» **The problem**
Print all the records exactly, please.

» **Records to process**
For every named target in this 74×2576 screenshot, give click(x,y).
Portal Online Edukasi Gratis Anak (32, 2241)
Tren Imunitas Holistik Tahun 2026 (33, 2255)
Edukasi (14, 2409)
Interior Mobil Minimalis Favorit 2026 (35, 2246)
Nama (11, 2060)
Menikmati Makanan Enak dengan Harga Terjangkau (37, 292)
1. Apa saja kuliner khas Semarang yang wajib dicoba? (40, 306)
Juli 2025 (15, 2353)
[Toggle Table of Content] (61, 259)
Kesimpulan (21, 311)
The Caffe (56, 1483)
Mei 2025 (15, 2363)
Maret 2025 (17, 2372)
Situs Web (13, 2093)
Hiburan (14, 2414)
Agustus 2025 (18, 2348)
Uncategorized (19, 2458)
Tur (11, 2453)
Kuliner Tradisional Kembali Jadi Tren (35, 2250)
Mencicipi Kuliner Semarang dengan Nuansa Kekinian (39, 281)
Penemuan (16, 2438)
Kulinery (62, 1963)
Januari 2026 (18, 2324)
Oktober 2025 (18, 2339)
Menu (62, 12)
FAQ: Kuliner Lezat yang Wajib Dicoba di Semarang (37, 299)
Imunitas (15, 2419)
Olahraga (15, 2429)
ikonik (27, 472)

» **Expected output**
For every named target in this 74×2576 screenshot, give click(x,y).
Portal Online Edukasi Gratis Anak (32, 2241)
Tren Imunitas Holistik Tahun 2026 (33, 2255)
Edukasi (14, 2409)
Interior Mobil Minimalis Favorit 2026 (35, 2246)
Nama (11, 2060)
Menikmati Makanan Enak dengan Harga Terjangkau (37, 292)
1. Apa saja kuliner khas Semarang yang wajib dicoba? (40, 306)
Juli 2025 (15, 2353)
[Toggle Table of Content] (61, 259)
Kesimpulan (21, 311)
The Caffe (56, 1483)
Mei 2025 (15, 2363)
Maret 2025 (17, 2372)
Situs Web (13, 2093)
Hiburan (14, 2414)
Agustus 2025 (18, 2348)
Uncategorized (19, 2458)
Tur (11, 2453)
Kuliner Tradisional Kembali Jadi Tren (35, 2250)
Mencicipi Kuliner Semarang dengan Nuansa Kekinian (39, 281)
Penemuan (16, 2438)
Kulinery (62, 1963)
Januari 2026 (18, 2324)
Oktober 2025 (18, 2339)
Menu (62, 12)
FAQ: Kuliner Lezat yang Wajib Dicoba di Semarang (37, 299)
Imunitas (15, 2419)
Olahraga (15, 2429)
ikonik (27, 472)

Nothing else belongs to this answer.